I have used CD’s and SACD’s for quite a while, but I quit using them for the following reasons:
My family kept using them as coasters.
When you use them with the curtains open you can be blinded by the sun.
I couldn’t read the tiny text on the cover.
When the CD is in the drawer you can’t see it anymore.
Every time my favorite band releases a new CD I have to go out and buy one.
That’s why I decided to buy myself a life long Roon subscription. As well as Qobuz. They go along just fine and I can use it everywhere without risking my eyesight. Since I use my Android phone as remote I can find additional info and pics that I can zoom in a quadrilzilion times.
I suppose that is “tabular clarity”. I like open source too, but I am not a programmer and open source can be difficult to use as it is constantly changing. I have no idea how to use all the tools you list to integrate the CDs on my SSD drive with Qobuz where I can change zones and control my stereo equipment etc. Roon makes it easy.
Exactly the universal in UPnP is really not so, too many interpretations and not one seems to work well with all the others. Gapless being the main one along with format support on lesser hardware. I have a number of upnp renderers that don’t even support flac and gapless never works.
I think you make a good point.
Before I bought into Roon I spent a great deal of time gathering up my many thousands of scattered tracks accumulated over many years (including hundreds of rip’d CDs) and centralized them on a single Mac Mini. I used that machine, via a wireless NAD DAC, to drive my main stereo system (across the room). To use this setup I had to remote into the Mac, startup whatever music app was required, navigate to the desired music and start playing it. If I remembered to switch the pre-amp on my system to AUX the music would play. Sometimes REALLY LOUD. Quick: run over to the preamp and turn down the volume. And of course I couldn’t listen on any of the other devices or in any other rooms. But it did provide access to my music files. But this required another computer or iPad to work. Also with my music scattered across three or four machines it was often impossible to find what I was looking for.
The flexibility that Roon added to my listening is really remarkable. It is expensive, especially if you want to subscribe to a streaming service on top of the Roon subscription, but it does a lot.
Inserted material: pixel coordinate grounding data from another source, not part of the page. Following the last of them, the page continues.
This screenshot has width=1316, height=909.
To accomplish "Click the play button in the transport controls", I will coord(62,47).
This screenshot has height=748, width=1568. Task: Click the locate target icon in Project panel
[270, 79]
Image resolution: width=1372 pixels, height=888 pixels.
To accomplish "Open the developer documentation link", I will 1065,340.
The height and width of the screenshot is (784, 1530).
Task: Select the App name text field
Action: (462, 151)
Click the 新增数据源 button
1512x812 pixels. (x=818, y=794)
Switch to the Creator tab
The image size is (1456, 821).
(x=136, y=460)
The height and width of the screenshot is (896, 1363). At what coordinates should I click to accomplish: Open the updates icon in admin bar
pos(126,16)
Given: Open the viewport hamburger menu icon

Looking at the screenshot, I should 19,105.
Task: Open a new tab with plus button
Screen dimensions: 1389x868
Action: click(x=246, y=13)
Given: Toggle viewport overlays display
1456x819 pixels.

One aspect of Roon that I rarely hear discussed is its “spousal friendliness”. My wife doesn’t always want to hear my music when she’s in the living room or kitchen. She installed Roon on her iPhone and she can “magically” adjust the volume or stop the music. This avoids the previous approach which was to find me or simply to turn off the entire system (which I try not to do; it’s old). Everyone is happier now.
So as long as the money holds out I think I’ll stay with Roon. If and when Roon goes away or in a different direction or I am too poor to pay for Roon I’ll have to cobble something together on my own.
I’m new to Roon, but I’m not new to streaming players. I had the original Roku Music streamer (2005?), before they went Netflix. I spent ~10 years with Logitech LMS server (6 SB Radios), and all the nightmares that it had with multi-room streaming and Spotify.
I jumped at the Roon 3 month trial, and I just paid the yearly fee.
I’m running my Roon Core on a cheap Synology 216+ with 8GB RAM, and it works perfectly.
I have 100,000+ tracks, and I’m not an audiophile. I just want PERFECT MULTI ROOM streaming, and Roon does that with DI.FM and my local music. (I’m using 4 cheap Chromecast Audio’s)
Spotify works perfectly also, but that’s outside Roon.
For me, the subscription cost for the Roon software is just a way to say Thank You to the devs. I could purchase the lifetime, but I chose not to. The Roon team loves music as much as I do, and I want them to continue for as long as possible.
I can understand if others disagree, but I’ve spent nearly 20 years looking for this level of quality, and I could not be more satisfied!